## [Exercise goal]
Leave out all pictures while you copy the lines exactly from the one with "The height and" through the last line of the listing.

## [Records to use]
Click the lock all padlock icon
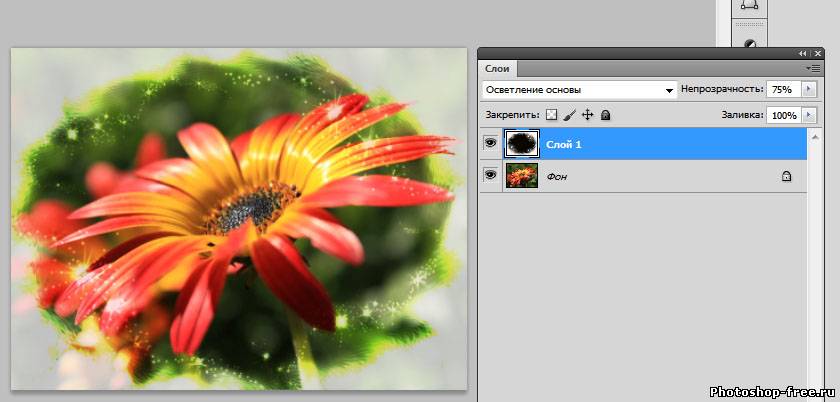Screen dimensions: 840x402 point(605,116)
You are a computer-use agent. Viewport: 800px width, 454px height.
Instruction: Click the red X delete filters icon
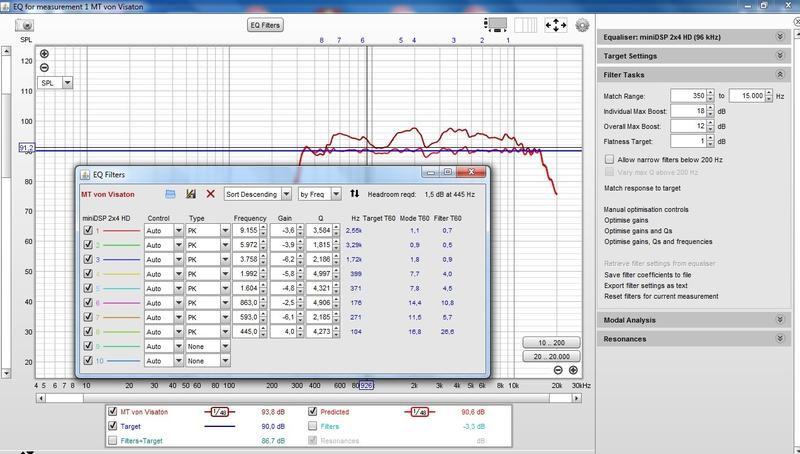click(x=210, y=192)
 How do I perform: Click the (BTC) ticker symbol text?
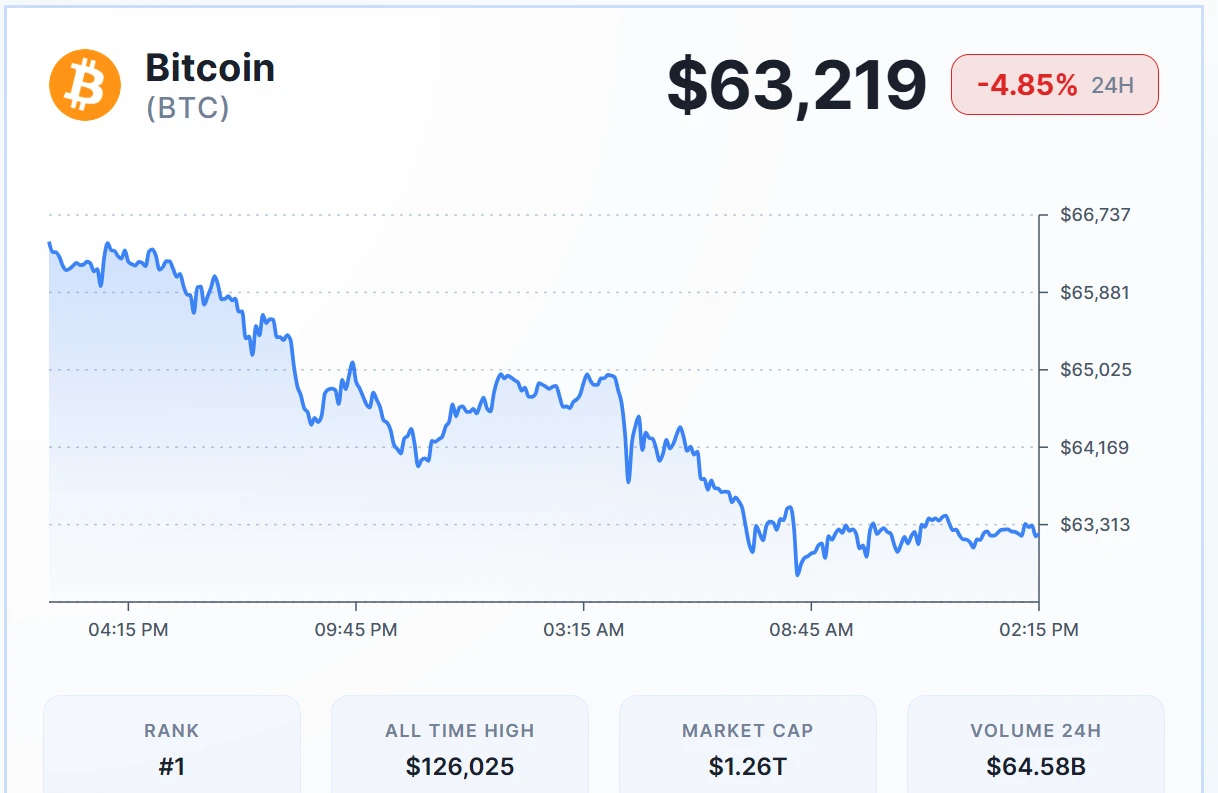188,107
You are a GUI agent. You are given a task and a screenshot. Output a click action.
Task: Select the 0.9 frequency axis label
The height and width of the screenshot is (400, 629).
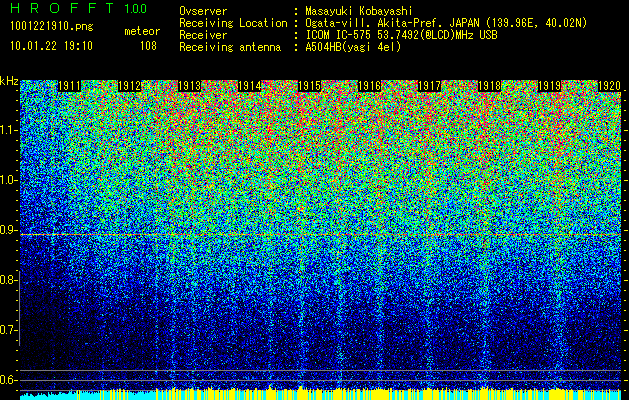tap(9, 230)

## [Task output]
The height and width of the screenshot is (400, 629).
tap(9, 230)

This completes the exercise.